Intro

So we have our N-Gram model (see N-Gram Model Prediction in Machine Learning and LMs). Now, how do we evaluate it? And why do we need to evaluate it?

Well, to make any progress in the field we would like to be able to compare new models. Thus, we need some kind of metric to compare models. We now set out to find methods to evaluate models, and then discuss training and testing data.

First, some definitions;

A training set is the set of data we use to learn the parameters of our model. This becomes much more relevant in the future when we start discussing neural models, but it’s essentially the data that we use to “train” our model.
A test set is a completely different set of data from the training set. It will be kept completely witheld from the model until it comes time for testing, and we will use it to evaluate the model’s performance. We want this set to be diverse, and sometimes even separate entirely by context from the training set, since in the context of NLP the ability to generalize is a huge part of the model’s performance. It importantly must be separate because we want to see how well the model generalizes to new data, not how well it memorizes the training data.
The dev set, sometimes called the validation set, is a set that we use in neural models to tune parameters. This may not be entirely relevant now, but will be later; this is what we use to do testing during training. Sometimes, you want feedback before the model is done; this is what we use the devset for. It’s important that the devset is correlated to the test set in context but do not overlap.

Evaluation

The most obvious idea to evaluate the performance of an LM is extrinsic evaluation. This idea essentially is to take the model, put it in a real-world scenario, and see how well it performs. For instance, we could use the model to generate text, and then have humans rate the text. Alternatively, for something like a translation model or speech recognition, we might want to run two comparable models and then choose the better outcome.

However, running huge NLP models with this level of complexity is both expensive and time consuming; not to mention that the best judge of this sort of thing would be a human, which we don’t like involving in training processes. Thus, we would like to have some kind of intrinsic evaluation, or something that can quickly evaluate the quality of a model without any application

Perplexity

The perplexity of a test set is the inverse probability of the test set, normalized by the number of words. That is, we’re looking for the probability that the model will predict the test set. Hopefully that’s intuitive; the best way to evaluate a model internally is to see how well it will predict some data that it has never seen before that mirrors real life.

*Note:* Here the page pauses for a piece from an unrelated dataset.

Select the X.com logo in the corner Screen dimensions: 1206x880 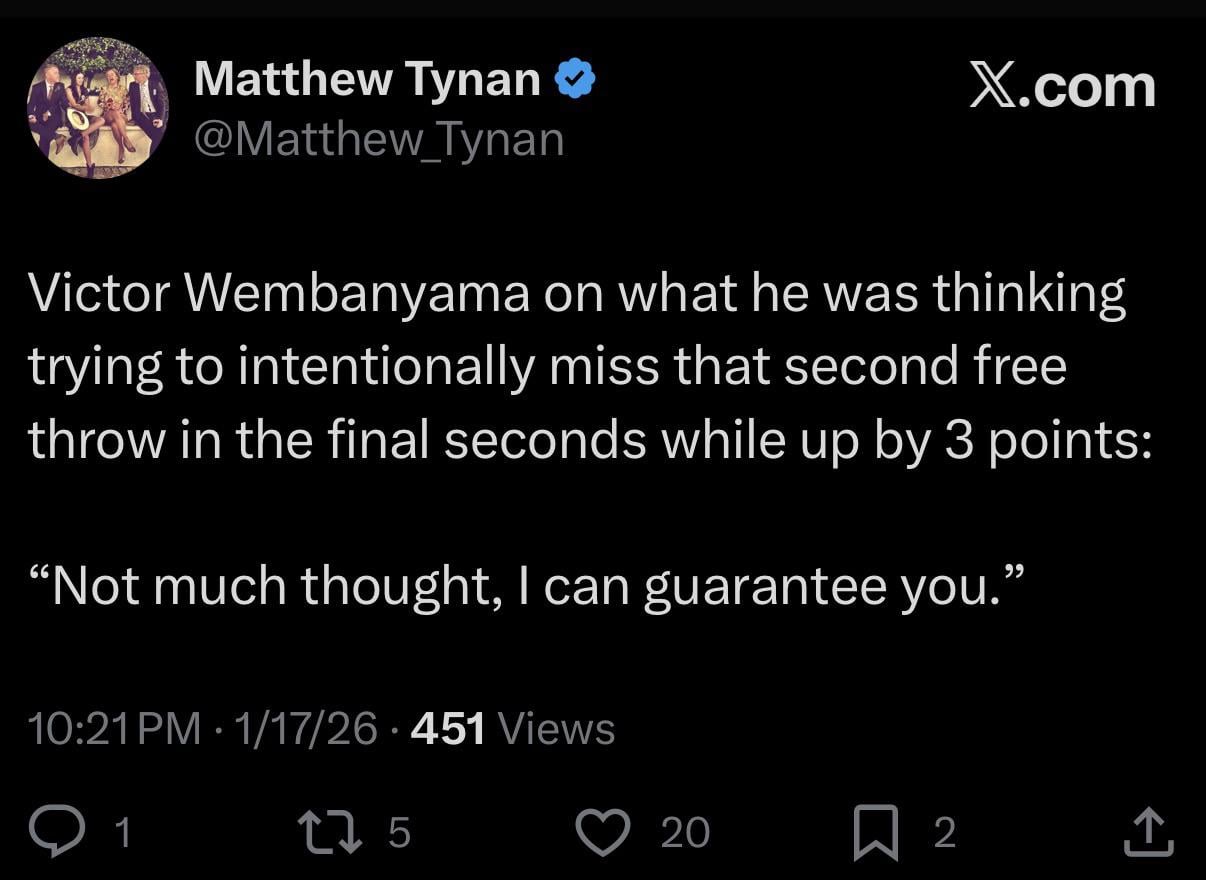[1063, 86]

We can’t use the test set for mid-training evaluation, for which we use the dev set.

You can normalize by the number of words $N$ by taking the $N$ th root of the perplexity value. For some test set of words $W=w_1, w_2, \ldots, w_N$ , the perplexity is defined as

\text{Perplexity}(W) = \left( \prod_{i=1}^N \frac{1}{P(w_i | w_1, w_2, \ldots, w_{i-1})} \right)^{1/N}

I encourage you to take some time to convince yourself of where this came from. To briefly demonstrate why, the idea is to take $P(w_1, w_2, \ldots, w_N)$ and then take the $N$ th root of it. After expanding with the chain rule we have the above.

Note because of the inversion, the higher the probability of the word sequence, the lower the perplexity will be. Consequently, we will train for a lower perplexity value.

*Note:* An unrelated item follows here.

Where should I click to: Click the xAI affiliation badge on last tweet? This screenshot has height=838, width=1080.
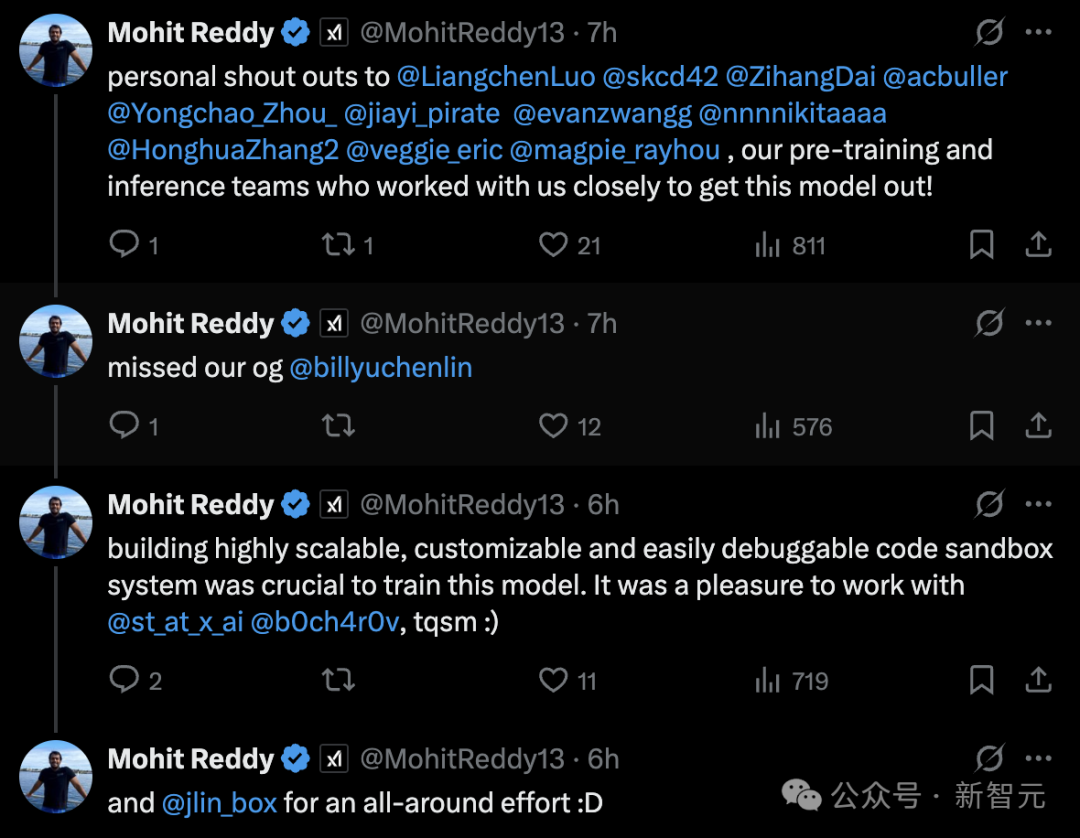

In other words, the lower the perplexity value, the higher the probability that our trained model will predict the completions in our dev/test sets.

Weighted Average Branching Factor

Another way to think about perplexity is to imagine it as the so called “weighted average branching factor”. A branching factor is simply the number of branches, or possibilities, that follow any word.

For instance, consider a situation that only considers a vocabulary of 3. Then, the branching factor is 3. Call these words $w_1, w_2, w_3$ . Then, assume that we have a LM N-Gram model that predicts the next word with all 3 being equally likely with a chance of $1/3$ . Then, suppose we have a test set with exactly 1 entry, of $w_1 w_1 w_1 w_1 w_2$ .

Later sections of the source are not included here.